Élida Z. Solórzano
Su Santidad Juan Pablo II que tanto amamos tenía gran habilidad para usar los símbolos con el fin de avanzar la causa del Evangelio. Lo asombroso en estos días es descubrir los muchos símbolos que rodearon su muerte, que sin duda, también han sido evangelizadores.
El Ángel de Fátima les dijo a los pastorcitos en 1916: “Los corazones de Jesús y María tienen sobre vosotros designios de misericordia”. La vida del Papa fue muy ligada a la Virgen de Fátima y a su mensaje profético para nuestros tiempos. Esto, el Papa, lo descubrió más plenamente, pienso, a raíz del atentado contra su vida ocurrido en la fiesta de la Virgen de Fátima, un 13 de mayo del año 1981. Desde su lecho de convaleciente, él pide que le lleven todos los archivos sobre Fátima y desde allí se descubre él, como el Obispo vestido de blanco que sufría, descrito en el último secreto de Fátima.
Veamos algunos de los símbolos en su muerte. El Papa comienza su más profunda agonía el primer viernes del mes, día en que la Iglesia celebra al Corazón de Jesús.
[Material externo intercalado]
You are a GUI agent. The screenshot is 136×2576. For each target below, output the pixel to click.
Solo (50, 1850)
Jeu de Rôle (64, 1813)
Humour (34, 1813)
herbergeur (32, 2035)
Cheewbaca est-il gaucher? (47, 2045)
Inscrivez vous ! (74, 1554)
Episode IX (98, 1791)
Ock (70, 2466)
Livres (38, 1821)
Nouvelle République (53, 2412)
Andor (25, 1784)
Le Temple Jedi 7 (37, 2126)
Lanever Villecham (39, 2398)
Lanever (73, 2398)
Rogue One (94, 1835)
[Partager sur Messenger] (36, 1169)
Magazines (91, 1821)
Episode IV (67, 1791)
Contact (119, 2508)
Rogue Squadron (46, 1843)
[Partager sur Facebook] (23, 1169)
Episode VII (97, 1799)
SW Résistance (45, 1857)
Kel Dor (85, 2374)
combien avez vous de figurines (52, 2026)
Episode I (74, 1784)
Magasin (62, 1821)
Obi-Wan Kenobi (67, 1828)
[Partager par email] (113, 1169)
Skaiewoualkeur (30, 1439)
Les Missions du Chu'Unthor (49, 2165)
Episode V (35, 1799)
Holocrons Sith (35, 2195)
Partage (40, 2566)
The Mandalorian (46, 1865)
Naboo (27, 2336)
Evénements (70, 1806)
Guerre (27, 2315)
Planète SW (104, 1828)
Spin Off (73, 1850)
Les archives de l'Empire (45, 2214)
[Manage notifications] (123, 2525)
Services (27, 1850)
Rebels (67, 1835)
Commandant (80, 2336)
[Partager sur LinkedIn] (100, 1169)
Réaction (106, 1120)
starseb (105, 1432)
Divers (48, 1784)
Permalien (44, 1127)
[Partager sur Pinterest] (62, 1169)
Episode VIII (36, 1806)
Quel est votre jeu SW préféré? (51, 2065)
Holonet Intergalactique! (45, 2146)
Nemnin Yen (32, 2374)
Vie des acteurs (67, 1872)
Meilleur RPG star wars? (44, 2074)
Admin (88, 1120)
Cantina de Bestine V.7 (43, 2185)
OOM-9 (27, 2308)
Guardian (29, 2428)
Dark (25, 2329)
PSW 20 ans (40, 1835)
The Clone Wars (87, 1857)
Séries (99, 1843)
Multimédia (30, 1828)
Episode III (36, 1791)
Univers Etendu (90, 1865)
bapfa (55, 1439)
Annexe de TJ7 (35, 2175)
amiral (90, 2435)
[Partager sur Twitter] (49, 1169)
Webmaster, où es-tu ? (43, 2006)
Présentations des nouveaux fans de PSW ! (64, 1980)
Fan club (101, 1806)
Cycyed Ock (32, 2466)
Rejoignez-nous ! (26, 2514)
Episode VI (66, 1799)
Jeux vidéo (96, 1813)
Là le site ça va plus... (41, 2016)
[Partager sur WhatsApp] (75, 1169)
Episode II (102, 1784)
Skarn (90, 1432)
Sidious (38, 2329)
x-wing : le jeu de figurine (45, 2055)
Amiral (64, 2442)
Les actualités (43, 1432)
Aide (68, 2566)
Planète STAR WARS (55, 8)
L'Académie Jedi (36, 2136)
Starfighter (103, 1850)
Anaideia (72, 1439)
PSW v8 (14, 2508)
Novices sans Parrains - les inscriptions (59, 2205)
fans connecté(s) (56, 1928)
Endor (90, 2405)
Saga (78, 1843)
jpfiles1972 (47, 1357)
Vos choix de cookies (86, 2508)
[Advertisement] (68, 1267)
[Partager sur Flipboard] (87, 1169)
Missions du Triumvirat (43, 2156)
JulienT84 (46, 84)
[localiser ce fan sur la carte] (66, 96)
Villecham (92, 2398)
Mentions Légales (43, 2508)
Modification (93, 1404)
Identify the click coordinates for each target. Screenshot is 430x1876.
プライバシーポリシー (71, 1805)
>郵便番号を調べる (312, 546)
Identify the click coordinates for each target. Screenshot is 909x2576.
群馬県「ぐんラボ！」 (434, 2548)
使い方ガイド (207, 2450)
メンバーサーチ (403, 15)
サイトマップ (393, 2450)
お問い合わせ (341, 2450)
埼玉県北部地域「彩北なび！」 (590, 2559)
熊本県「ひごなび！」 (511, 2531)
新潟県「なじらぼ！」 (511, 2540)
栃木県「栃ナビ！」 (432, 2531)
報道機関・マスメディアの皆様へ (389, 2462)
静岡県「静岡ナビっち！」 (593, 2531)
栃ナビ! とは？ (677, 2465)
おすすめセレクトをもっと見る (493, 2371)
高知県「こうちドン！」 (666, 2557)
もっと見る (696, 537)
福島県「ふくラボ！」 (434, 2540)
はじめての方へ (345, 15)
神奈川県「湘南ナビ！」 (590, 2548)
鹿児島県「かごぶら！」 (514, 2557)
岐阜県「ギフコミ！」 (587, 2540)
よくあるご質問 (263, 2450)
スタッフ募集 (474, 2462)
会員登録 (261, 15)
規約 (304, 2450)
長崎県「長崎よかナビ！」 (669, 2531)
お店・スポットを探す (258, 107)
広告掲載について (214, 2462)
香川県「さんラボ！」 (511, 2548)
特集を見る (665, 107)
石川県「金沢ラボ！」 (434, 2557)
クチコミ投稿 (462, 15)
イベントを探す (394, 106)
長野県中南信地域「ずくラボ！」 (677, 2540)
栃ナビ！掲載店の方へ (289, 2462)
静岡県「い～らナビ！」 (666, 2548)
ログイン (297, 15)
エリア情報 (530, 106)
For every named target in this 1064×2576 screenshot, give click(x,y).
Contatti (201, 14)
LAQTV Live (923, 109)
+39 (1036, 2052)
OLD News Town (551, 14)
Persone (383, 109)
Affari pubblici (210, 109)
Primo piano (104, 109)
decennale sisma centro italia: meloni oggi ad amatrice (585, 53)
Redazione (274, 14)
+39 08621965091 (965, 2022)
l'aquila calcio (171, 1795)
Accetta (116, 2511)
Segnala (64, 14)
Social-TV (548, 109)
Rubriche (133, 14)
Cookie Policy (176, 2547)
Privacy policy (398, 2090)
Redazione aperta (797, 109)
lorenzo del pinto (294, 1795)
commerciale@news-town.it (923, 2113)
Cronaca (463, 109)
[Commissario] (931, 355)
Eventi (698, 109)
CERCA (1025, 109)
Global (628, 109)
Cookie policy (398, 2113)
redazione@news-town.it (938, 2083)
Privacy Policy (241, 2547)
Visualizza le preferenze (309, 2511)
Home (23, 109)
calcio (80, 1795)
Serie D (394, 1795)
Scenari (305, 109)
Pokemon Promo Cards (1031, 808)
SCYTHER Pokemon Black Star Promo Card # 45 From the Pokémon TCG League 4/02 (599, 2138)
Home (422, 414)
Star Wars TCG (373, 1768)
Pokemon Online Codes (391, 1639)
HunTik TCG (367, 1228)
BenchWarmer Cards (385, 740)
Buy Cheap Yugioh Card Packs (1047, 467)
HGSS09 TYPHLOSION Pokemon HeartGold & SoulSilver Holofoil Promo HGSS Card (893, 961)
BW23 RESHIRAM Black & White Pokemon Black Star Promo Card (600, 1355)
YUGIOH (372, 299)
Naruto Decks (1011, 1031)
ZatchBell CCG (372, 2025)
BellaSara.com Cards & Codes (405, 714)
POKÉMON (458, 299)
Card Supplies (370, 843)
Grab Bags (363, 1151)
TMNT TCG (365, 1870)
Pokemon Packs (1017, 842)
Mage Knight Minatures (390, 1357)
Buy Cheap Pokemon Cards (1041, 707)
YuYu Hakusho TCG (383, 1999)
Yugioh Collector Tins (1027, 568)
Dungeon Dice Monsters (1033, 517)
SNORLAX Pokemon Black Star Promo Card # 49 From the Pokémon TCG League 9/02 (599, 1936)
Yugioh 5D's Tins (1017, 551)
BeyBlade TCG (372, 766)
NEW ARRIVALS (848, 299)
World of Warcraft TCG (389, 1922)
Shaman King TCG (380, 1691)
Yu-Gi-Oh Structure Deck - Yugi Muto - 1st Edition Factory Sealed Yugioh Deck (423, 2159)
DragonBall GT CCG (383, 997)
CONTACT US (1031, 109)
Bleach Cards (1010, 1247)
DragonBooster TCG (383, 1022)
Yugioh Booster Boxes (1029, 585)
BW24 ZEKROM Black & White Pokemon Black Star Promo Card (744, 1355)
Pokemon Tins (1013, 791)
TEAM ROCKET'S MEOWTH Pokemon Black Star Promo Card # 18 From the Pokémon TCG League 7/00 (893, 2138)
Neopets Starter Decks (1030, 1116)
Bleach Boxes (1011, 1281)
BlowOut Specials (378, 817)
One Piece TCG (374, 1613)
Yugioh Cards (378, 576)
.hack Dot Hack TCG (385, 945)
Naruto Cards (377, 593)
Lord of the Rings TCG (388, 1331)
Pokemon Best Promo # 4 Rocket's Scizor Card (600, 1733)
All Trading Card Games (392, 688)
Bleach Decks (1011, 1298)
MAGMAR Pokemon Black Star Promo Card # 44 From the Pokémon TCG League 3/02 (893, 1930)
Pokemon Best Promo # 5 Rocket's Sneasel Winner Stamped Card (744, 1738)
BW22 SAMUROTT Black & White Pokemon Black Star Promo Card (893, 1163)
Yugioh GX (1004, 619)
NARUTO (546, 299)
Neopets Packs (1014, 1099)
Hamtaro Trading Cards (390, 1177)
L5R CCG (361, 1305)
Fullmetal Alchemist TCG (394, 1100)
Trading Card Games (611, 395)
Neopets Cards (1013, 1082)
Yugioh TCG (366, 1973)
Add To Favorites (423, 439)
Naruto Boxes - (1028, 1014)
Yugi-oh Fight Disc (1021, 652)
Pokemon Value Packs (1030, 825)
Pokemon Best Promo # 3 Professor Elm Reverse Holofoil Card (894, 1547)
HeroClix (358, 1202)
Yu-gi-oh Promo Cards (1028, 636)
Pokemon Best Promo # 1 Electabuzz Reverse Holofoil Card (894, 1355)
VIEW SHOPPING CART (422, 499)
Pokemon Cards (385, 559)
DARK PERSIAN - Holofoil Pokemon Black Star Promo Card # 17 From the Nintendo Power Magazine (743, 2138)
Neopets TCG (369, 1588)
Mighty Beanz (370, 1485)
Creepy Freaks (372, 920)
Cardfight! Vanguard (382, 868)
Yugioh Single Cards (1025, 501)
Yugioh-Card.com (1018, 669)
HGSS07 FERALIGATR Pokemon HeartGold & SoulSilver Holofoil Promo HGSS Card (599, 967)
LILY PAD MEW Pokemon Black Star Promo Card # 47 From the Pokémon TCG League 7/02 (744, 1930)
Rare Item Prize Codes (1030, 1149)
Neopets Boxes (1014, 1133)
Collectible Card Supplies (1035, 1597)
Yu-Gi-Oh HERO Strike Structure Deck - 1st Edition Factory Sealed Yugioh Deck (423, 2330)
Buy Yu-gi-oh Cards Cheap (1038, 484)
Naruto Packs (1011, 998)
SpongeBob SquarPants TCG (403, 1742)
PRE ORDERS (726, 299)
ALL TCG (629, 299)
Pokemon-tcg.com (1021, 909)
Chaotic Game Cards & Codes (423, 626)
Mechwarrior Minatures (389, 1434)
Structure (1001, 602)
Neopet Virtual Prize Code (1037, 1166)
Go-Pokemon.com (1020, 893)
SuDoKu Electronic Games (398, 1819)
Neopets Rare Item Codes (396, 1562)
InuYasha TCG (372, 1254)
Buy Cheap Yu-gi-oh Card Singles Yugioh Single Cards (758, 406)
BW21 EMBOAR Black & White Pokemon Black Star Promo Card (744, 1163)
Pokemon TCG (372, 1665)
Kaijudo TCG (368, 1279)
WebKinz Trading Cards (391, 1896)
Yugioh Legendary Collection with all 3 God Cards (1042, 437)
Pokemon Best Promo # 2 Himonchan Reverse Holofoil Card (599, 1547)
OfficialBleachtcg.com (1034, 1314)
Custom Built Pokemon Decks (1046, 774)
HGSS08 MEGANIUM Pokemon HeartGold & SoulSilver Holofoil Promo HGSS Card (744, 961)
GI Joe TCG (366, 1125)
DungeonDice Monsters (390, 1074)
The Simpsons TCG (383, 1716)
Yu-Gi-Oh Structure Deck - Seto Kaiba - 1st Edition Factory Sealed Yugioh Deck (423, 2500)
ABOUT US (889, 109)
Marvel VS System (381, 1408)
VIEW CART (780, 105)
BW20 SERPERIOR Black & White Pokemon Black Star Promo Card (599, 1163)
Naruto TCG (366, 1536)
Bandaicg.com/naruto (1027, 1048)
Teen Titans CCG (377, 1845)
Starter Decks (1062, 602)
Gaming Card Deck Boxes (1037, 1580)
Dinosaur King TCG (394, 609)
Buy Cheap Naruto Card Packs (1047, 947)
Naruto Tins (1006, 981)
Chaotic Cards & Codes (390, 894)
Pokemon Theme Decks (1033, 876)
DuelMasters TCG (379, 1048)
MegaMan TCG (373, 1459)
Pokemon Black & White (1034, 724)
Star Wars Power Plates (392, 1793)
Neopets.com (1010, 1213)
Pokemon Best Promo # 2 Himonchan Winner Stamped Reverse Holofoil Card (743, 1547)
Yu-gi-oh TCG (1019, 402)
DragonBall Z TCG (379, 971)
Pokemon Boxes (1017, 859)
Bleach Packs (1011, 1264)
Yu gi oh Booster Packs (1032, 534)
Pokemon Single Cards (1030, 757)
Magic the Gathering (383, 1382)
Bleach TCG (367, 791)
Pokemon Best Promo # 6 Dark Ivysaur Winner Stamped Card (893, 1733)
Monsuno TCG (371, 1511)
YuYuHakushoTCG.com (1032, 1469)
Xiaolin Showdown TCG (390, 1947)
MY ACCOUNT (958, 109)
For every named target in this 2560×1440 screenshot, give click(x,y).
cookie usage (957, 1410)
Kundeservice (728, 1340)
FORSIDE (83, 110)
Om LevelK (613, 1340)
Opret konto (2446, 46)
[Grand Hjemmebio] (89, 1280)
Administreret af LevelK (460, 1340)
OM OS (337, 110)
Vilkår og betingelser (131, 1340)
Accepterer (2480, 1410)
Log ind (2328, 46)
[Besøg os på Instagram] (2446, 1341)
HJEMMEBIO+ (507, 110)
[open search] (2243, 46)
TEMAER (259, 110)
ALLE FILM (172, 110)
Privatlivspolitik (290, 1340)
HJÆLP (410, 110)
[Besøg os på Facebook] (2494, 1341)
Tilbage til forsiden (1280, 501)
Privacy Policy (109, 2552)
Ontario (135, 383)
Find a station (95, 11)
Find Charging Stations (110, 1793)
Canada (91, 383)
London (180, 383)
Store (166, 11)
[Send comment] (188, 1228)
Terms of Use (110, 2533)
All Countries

Su agonía continúa el primer sábado del mes, día en que los fieles dan respuesta a la petición de la Virgen de Fátima que enseña su Inmaculado Corazón a Sor Lucía, vidente de Fátima, y le pide que por 5 primeros sábados vayamos a la Eucaristía a hacer reparación de las muchas ofensas al Corazón de Jesús y a su propio corazón y pedir la conversión de los pecadores.
No nos cabe duda que fue la misma Virgen María quien llegó ese día a llevarse al Papa al Cielo, al hijo amado que se declaraba todo suyo, como bien lo decía su lema “Totus Tuus”. Pero además, de llevárselo en un primer sábado, lo hace mientras se celebra en su habitación la Misa de la Vigilia de la Fiesta de la Divina Misericordia, fiesta que el Papa instituyó, dando cumplimiento así a la voluntad de Jesús expresada a Santa Faustina Kawalska, religiosa polaca que él beatificó y canonizó. El Papa, sin duda, supo leer la importancia de este mensaje del misericordioso amor de Dios para con el ser humano para estos tiempos tan abundantes de miseria física y espiritual y el Padre Celestial, rico en misericordia, lo abrazó esa misma noche.
En su muerte como en su vida, el Papa confirma cómo su historia estuvo ligada íntimamente a los mensajes y al significado de estos misterios de Fátima y la Divina Misericordia. Su vida siempre nos impulsó a que no tuviéramos miedo al sufrimiento y que, a la vez, siempre confiáramos en el amor misericordioso de Dios para llevar a cabo la cultura de la vida y del amor en medio de las dificultades.
Opino que Su Santidad Juan Pablo II ha sido el “Papa de la Cultura de la Vida” y será instrumental en traernos designios de misericordia para con tantos sufrimientos y muertes que ha causado al mundo la cultura de la muerte. Debemos apropiarnos de este intercesor que entiende tan plenamente este problema en el mundo del tercer milenio, para pedirle que seamos capaces con valentía y apoyados en la misericordia de Dios de vencer la cultura de la muerte con la cultura de la vida y del amor.